** BEGIN Page **
The key to realizing full multicore design functionality -

The key to realizing full multicore design functionality


In today’s increasingly complex and interconnected world, system-on-a-chip (SoC) performance requirements are influenced by existing, evolving and emerging applications.

Continued evolution of the functionality required to meet performance and cost targets makes this a great time for designers to undertake a deep exploration of the architectural underpinnings of multicore solutions they are considering. Ideally a multicore SoC architecture includes the following characteristics:

1)  Supports a mix of execution engine (core) styles including digital signal processors (DSPs), vector signal processing (VSP) and reduced instruction set computing (RISC);

2)  Provides full multicore entitlement thus using all the capabilities of the device for the intended application enabling industry leading performance;

3) Powers a family of devices to enable reuse;

4) Incorporates a software ecosystem that eases programming burdens and shortens development time.

This article reviews the architectural elements a SoC will need to provide for ideal characteristics of devices targeted at advanced communications infrastructure applications such as media servers and wireless baseband infrastructure.
** END Page **
** BEGIN Data shown **
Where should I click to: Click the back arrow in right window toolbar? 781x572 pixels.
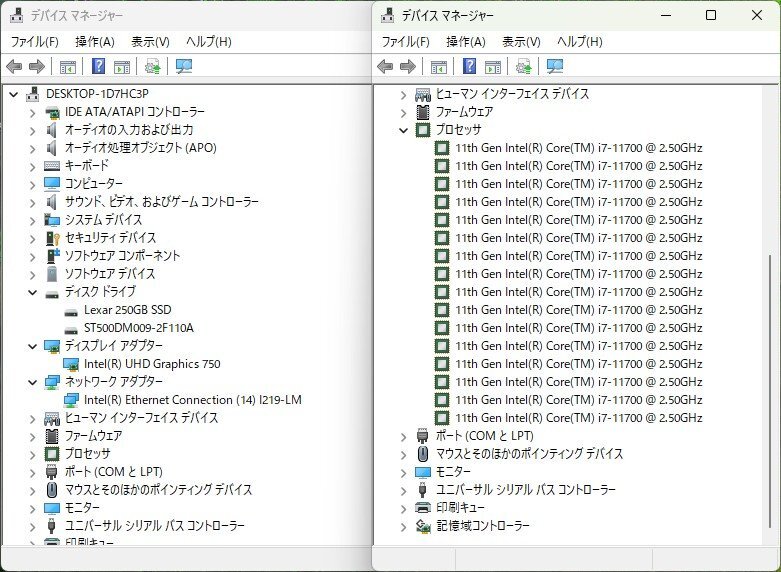385,67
** END Data shown **
§ **Prompt**
Carry the article on multicore SoC architecture forward from its final sentence. The data above is separate material that stands on its own.

§ **Output for this exercise**
Multicore, multilayer SoC architecture
A SoC is a concept where the basic approach is to integrate more and more functionality into a given device to the point where it performs nearly all or all the functions a targeted application requires. The SoC is embodied in the silicon device and the overall solution often incorporates substantial software.

Many SoC designs pair DSP cores with RISC cores to target specific application processing needs such as processing voice and transcoding in media gateways or radio channel and transport network processing in wireless infrastructure.

Traditionally performance improvements have come through process node migration and increasing clock frequencies. In today’s small geometry process nodes, the benefits of increasing clock frequencies and process node migration also result in an increasing cost to system power so the trade off analysis is more complex.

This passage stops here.